## [課題]
抜粋の「これまでのマーケティングは、」で始まり「適化できる仕組みを構築した。」で終わる部分を、「CX分析基盤」を「顧客体験分析基盤」に置き換えて書き直す。

## [抜粋]

********************

NTTのLAM技術とドコモのデータ基盤が融合。「どうしたい」予測でCXを革新

2025年11月13日 10時23分更新


 NTTとNTTドコモは、顧客一人ひとりの行動データをもとに意図を予測し、最適な提案を実現するAI技術「大規模行動モデル(LAM:Large Action Model)」を共同開発した。オンラインや店舗など複数の顧客接点から得られるデータを時系列で統合し、顧客の「どうしたい」を予測して販促施策を自動最適化する。この1to1マーケティングの高度化により、テレマーケティングの受注率は従来比で最大2倍に向上。顧客体験(CX)と業務効率の両面で成果を上げた。

これまでのマーケティングは、年齢や性別などの属性ごとに顧客を分類する「セグメント型」が中心だったが、顧客ごとに最適な対応を行う「1to1マーケティング」が求められている。ドコモは多様な顧客接点データを「4W1H(誰が/いつ/どこで/何を/どうした)」形式に整理できるCX分析基盤を整備し、NTTが開発した行動予測AI「LAM」と連携。顧客行動の順序やパターンを学習することで、提案内容・方法・タイミングを個別最適化できる仕組みを構築した。

LAMは大規模言語モデル(LLM)に類似したTransformer構造を採用した生成AIで、数値やカテゴリーデータを扱う点が特徴。顧客行動の前後関係を学習し、異なる行動順序の意味を理解できる。たとえば「電話案内→商品閲覧→購入」と「閲覧→電話案内→購入」では、同じ3ステップでも意図が異なるが、LAMはこうした文脈を把握し、次の行動を高精度に予測する。

********************

## [保存データ]
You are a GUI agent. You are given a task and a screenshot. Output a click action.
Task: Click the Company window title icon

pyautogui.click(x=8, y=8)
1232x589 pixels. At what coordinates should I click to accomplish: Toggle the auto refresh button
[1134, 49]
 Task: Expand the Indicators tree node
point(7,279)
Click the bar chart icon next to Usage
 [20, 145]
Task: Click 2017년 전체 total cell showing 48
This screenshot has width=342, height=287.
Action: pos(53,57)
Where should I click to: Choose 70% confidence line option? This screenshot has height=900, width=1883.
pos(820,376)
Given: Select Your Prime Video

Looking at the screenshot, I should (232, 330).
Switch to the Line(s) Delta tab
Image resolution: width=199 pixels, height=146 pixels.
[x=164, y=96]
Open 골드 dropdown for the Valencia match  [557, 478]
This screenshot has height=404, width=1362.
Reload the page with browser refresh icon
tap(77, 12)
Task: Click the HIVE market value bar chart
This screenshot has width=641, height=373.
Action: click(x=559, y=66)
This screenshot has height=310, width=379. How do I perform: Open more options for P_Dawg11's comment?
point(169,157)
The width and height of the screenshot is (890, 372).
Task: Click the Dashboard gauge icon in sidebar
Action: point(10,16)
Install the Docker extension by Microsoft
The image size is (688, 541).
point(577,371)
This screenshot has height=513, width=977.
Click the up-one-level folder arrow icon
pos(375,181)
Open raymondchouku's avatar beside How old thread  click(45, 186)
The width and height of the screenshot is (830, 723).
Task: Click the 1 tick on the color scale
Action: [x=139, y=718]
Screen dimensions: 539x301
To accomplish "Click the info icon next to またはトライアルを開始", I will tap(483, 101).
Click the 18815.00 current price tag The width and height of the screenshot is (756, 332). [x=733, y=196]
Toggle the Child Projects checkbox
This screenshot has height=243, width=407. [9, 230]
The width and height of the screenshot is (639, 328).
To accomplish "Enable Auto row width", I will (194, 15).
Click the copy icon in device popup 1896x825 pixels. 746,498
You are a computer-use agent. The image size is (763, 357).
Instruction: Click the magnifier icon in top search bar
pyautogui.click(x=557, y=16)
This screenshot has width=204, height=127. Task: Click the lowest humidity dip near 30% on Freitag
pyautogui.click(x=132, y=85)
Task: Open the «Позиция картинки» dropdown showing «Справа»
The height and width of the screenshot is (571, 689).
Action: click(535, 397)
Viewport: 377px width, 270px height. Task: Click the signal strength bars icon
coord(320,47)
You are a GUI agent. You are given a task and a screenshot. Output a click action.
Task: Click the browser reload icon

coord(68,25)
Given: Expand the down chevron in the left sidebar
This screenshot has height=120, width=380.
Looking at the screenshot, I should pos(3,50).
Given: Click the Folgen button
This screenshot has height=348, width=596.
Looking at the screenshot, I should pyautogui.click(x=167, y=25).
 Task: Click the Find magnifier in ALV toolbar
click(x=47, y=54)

********************

## [回答]
これまでのマーケティングは、年齢や性別などの属性ごとに顧客を分類する「セグメント型」が中心だったが、顧客ごとに最適な対応を行う「1to1マーケティング」が求められている。ドコモは多様な顧客接点データを「4W1H(誰が/いつ/どこで/何を/どうした)」形式に整理できる顧客体験分析基盤を整備し、NTTが開発した行動予測AI「LAM」と連携。顧客行動の順序やパターンを学習することで、提案内容・方法・タイミングを個別最適化できる仕組みを構築した。